Former First Lady Michelle Obama used her voluminous platform to share a story of a high school junior in Atlanta, Georgia, who “found her passion for helping her peers discover the power in their vote and their voice.”
Amplifying a Teen Vogue story on Twitter, where Obama has 22 million followers, the former First Lady pushed one of her favorite democracy-expanding initiatives — getting out the vote. And especially the youth vote — a huge factor in Barack Obama‘s winning the presidency in 2008.
Through @WhenWeAllVote's My School Votes, high school junior Imani Johnson found her passion for helping her peers discover the power in their vote and their voice.
— Michelle Obama (@MichelleObama) May 23, 2023
Read her story in @TeenVogue: https://t.co/2chzeBSwlI
The story — though a first-person narrative — isn’t just about Imani Johnson, who wrote about becoming president of a school club to “promote voter registration and encourage students to be aware of their rights and place in this country.”

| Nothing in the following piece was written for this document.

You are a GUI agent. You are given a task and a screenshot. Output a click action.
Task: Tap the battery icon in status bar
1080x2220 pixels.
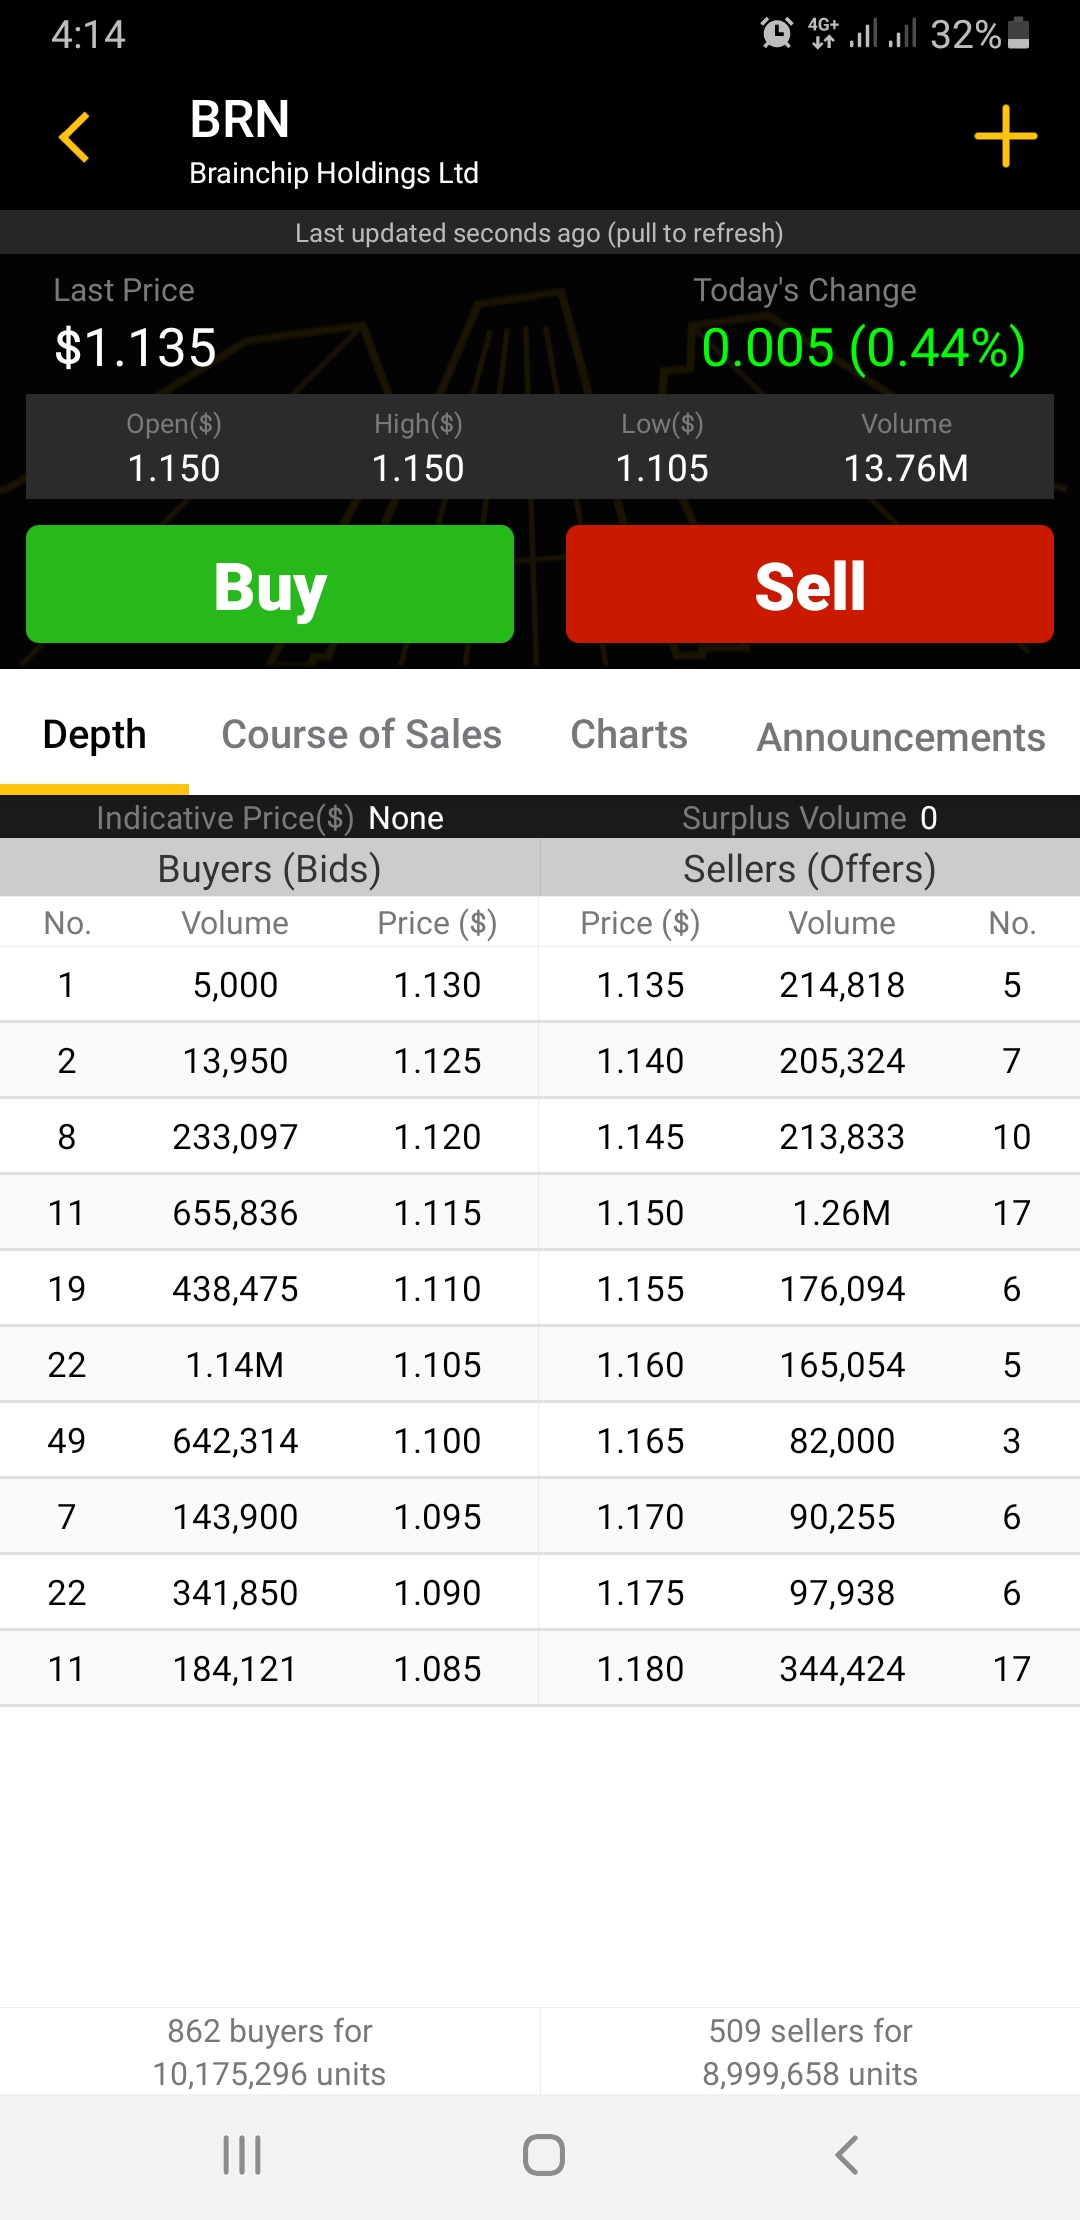tap(1019, 33)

Johnson, a teen not yet eligible to vote but eligible to influence, addresses a profound disengagement from the political process that most teens and younger people are experiencing — and how to combat it.

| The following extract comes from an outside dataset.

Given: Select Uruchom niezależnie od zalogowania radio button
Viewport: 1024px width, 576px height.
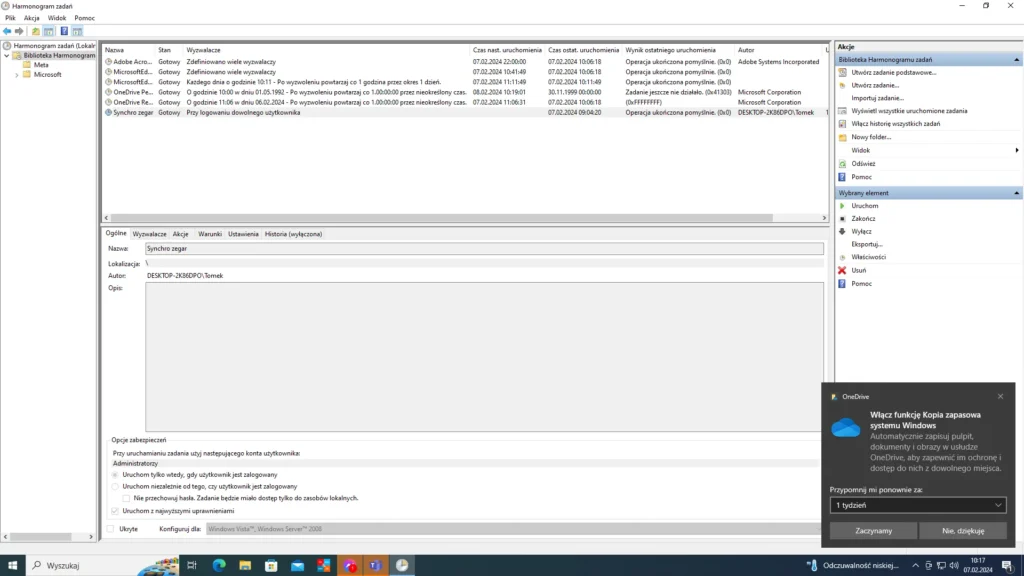Looking at the screenshot, I should (114, 486).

[Johnson reports that in “nine states with some of the most competitive elections (Florida, Georgia, Michigan, North Carolina, New Hampshire, Nevada, Ohio, Pennsylvania, and Wisconsin) youth voter turnout in the 2022 midterms was 31%,” according to a Tufts study.]

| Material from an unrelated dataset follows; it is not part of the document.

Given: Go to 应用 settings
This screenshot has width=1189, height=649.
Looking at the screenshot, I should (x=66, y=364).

The result? More than two-thirds of youth voters voluntarily have no say in who represents their interests in state, national and local governments.
Perhaps assuming that many of those youths on the electoral sidelines are progressive-minded, Johnson — with Michelle Obama’s imprimatur — brings a message that voting can help, among other things, reverse the tide of disenfranchisement experienced by minority groups. She cites herself as an example.
“Voting isn’t the only answer,” Johnson writes, “but election outcomes do shape the lives of queer, Black women like me — and they affect you too.”